Voor de behandeling van coccidiose kunnen op sulfa gebaseerde medicijnen gekozen worden, zoals bijvoorbeeld ESB3 of toltrazuril. Soms wordt tegelijkertijd trimethoprim-sulfa ingezet. Dit laatste is vooral nuttig bij een zware besmetting, als de coccidiën de darmwand zo ernstig beschadigen dat E. Coli of een andere bacterie een ernstige bijkomende infectie kan veroorzaken.

Sterven aan coccidiose wordt meestal veroorzaakt door uitdroging en bijkomende bacteriële infecties.

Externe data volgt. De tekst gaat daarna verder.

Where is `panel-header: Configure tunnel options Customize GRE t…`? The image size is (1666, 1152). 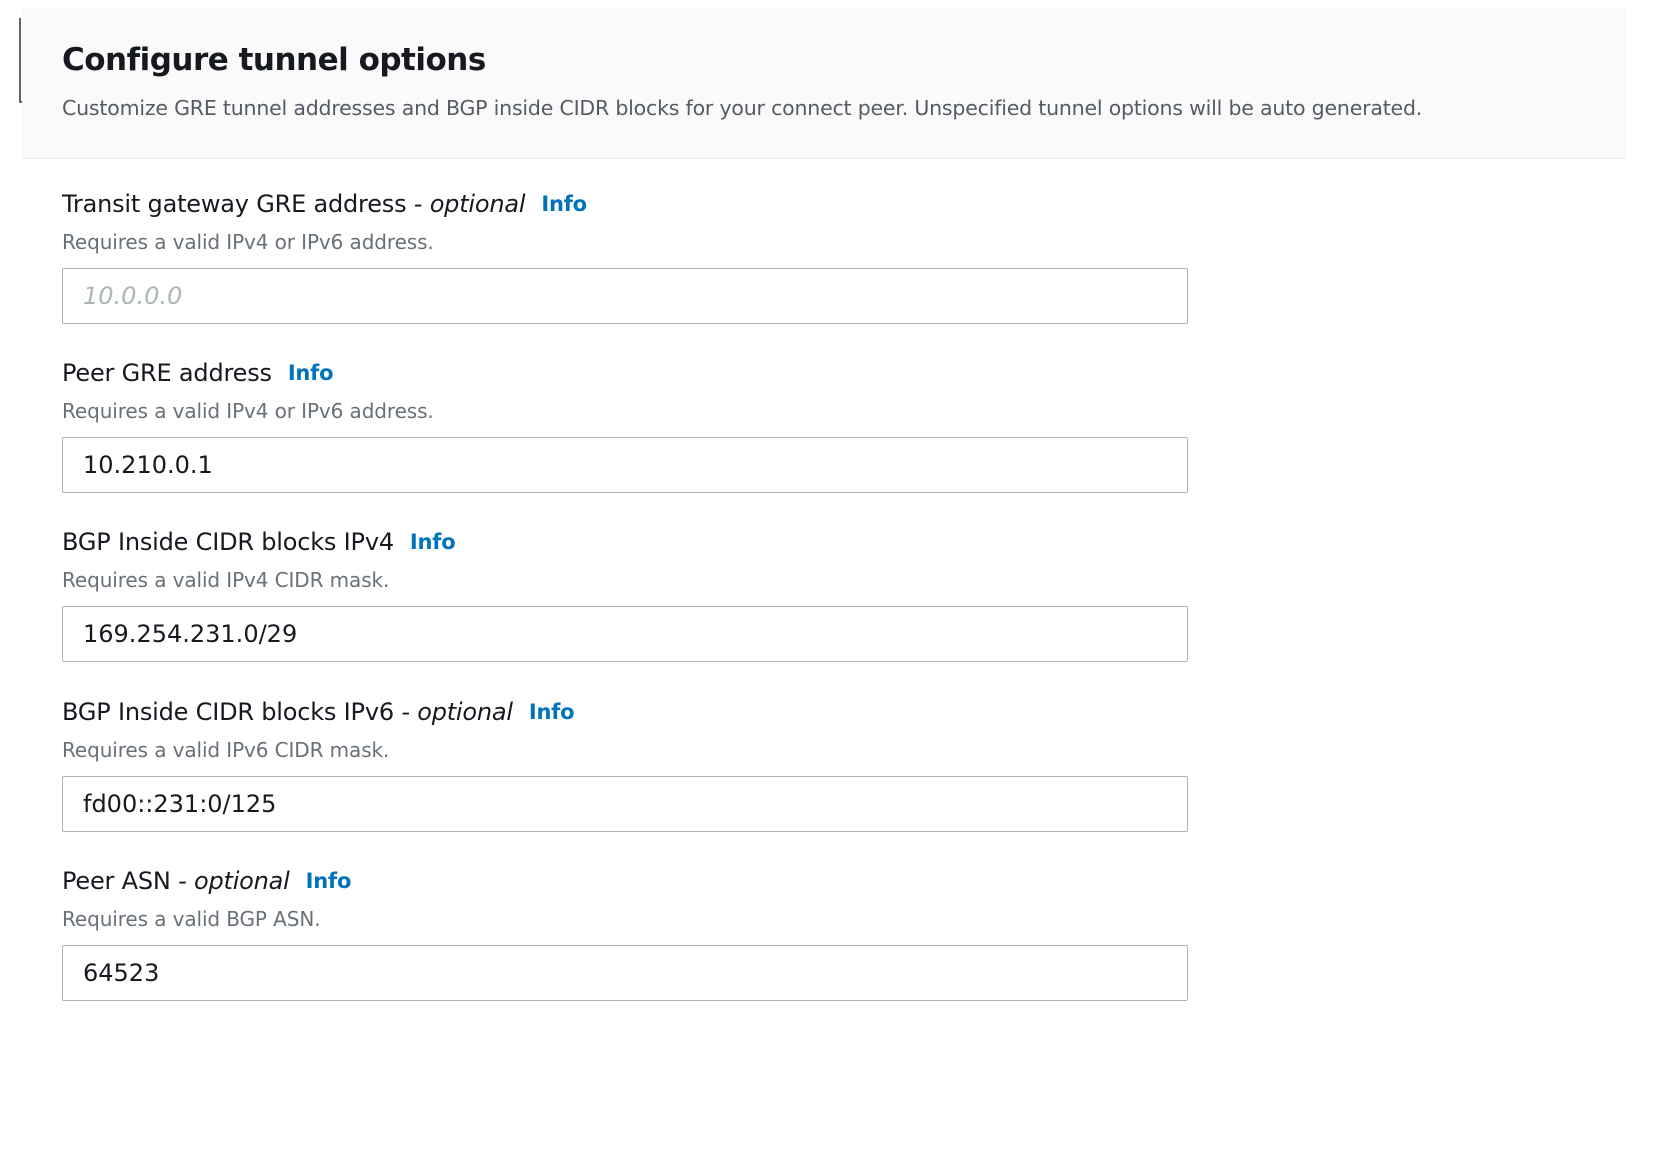 panel-header: Configure tunnel options Customize GRE t… is located at coordinates (824, 84).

Behandeling en preventie van darm-coccidiose is hetzelfde als voor lever-coccidiose. Er zijn geen vaccinaties mogelijk tegen coccidiose.        

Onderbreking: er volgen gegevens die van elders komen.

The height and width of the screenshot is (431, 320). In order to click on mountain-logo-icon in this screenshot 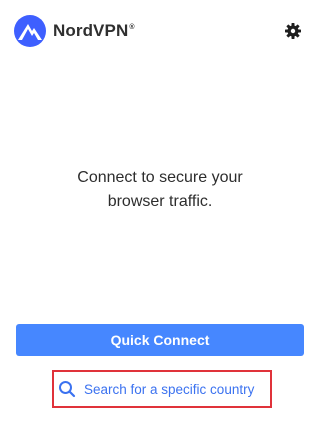, I will do `click(30, 31)`.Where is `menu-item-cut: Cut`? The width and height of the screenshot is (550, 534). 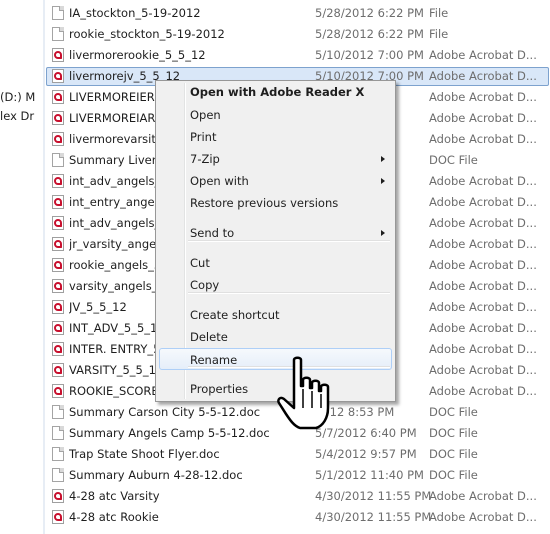 menu-item-cut: Cut is located at coordinates (276, 263).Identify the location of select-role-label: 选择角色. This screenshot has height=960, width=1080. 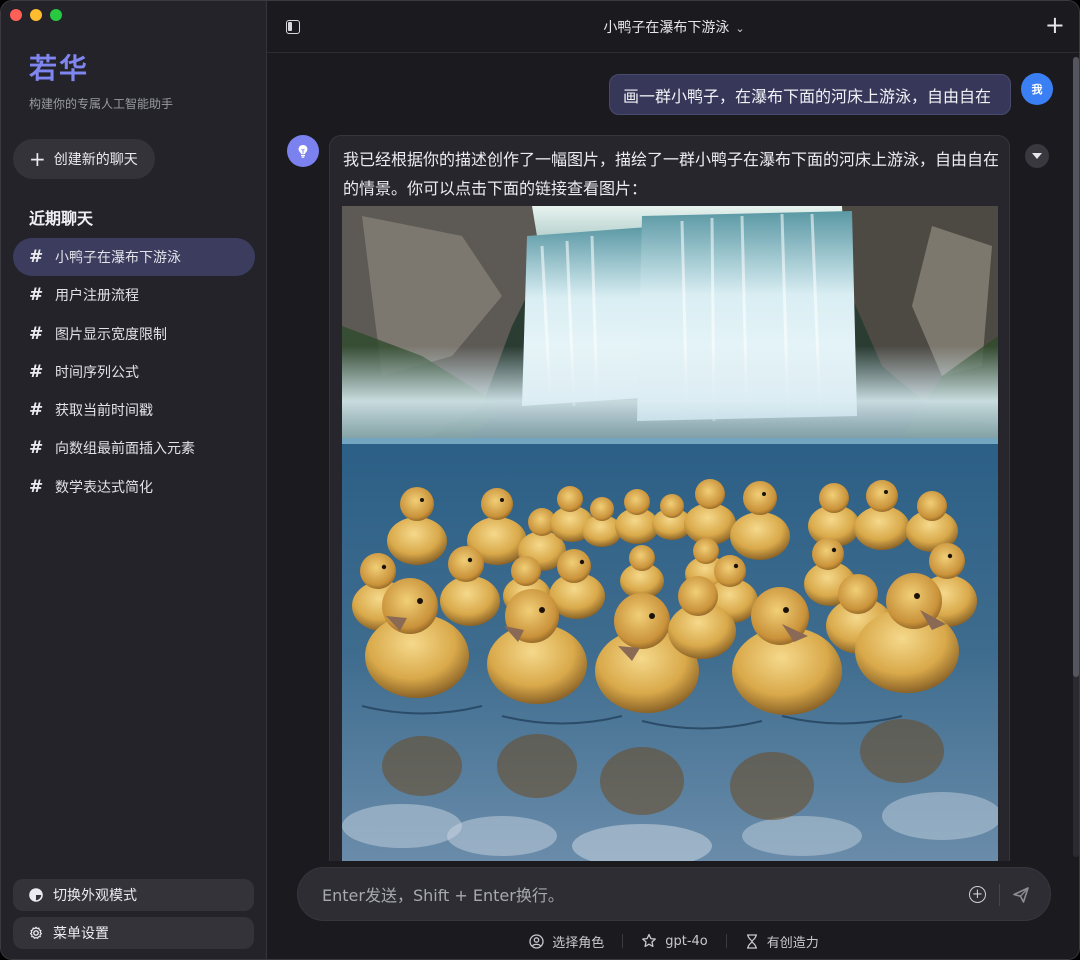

Hoe werkt het. De vroege delingsstadia van de parasiet in de darmwand kunnen niet door medicijnen worden aangepakt, alleen de laatste delingsstadia, die onder andere voor voortplanting zorgen, en de oöcysten produceren.  Medicijnen kunnen de deling van de organismen tegenhouden, maar niet de coccidiën doden. Maar doordat de deling afgeremd wordt, kan het konijn weerstand tegen de coccidiën ontwikkelen, en op deze manier zichzelf genezen.

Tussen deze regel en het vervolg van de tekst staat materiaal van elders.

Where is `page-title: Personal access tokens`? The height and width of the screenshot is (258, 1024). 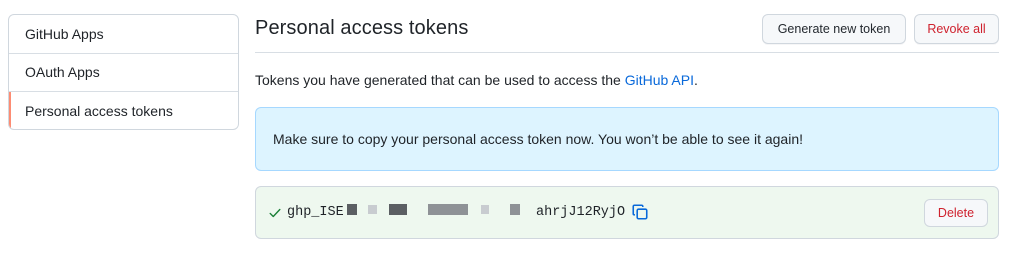
page-title: Personal access tokens is located at coordinates (362, 28).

ESB3 moet vaak als poeder in het drinkwater als kuur gegeven worden. Echter is het twijfelachtig hoeveel medicijn dan werkelijk wordt ingenomen, zeker als een konijn te ziek is om te drinken. Wanneer een konijn niet of nauwelijks drinkt is het nodig om regelmatig over de dag het zieke dier met een spuitje wat van de oplossing rechtstreeks in de mond te geven.

TOLTRAZURIL

Het meest effectieve middel om coccidiose te behandelen is toltrazuril (Toltrazuril drops®, Baycox®)  Dit middel werkt op alle stadia van de coccidiën cyclus, dus ook op de vroegste deling. Toltrazuril is verder ook het meest effectieve middel bij levercoccidiose. Dit middel wordt direct in de mond ingegeven. Het is af te raden om het door het drinkwater te doen, omdat het erg vies is en het konijn niet zal willen drinken. Het is verstandig de kuur te herhalen.

Hygiëne

Hygiëne is uiterst belangrijk. De oöcysten in keutels van 36-48 uur oud vormen sporen die de omgeving besmetten. De kooi moet daarom dagelijks schoongemaakt worden, en dagelijks wordt vers stro gegeven. De voer- en waterbakken en drinkflesjes worden veelvuldig gereinigd. Keutels, ook in de leefomgeving, kunnen beter direct verwijderd worden zodat geen (her)besmetting kan plaatsvinden.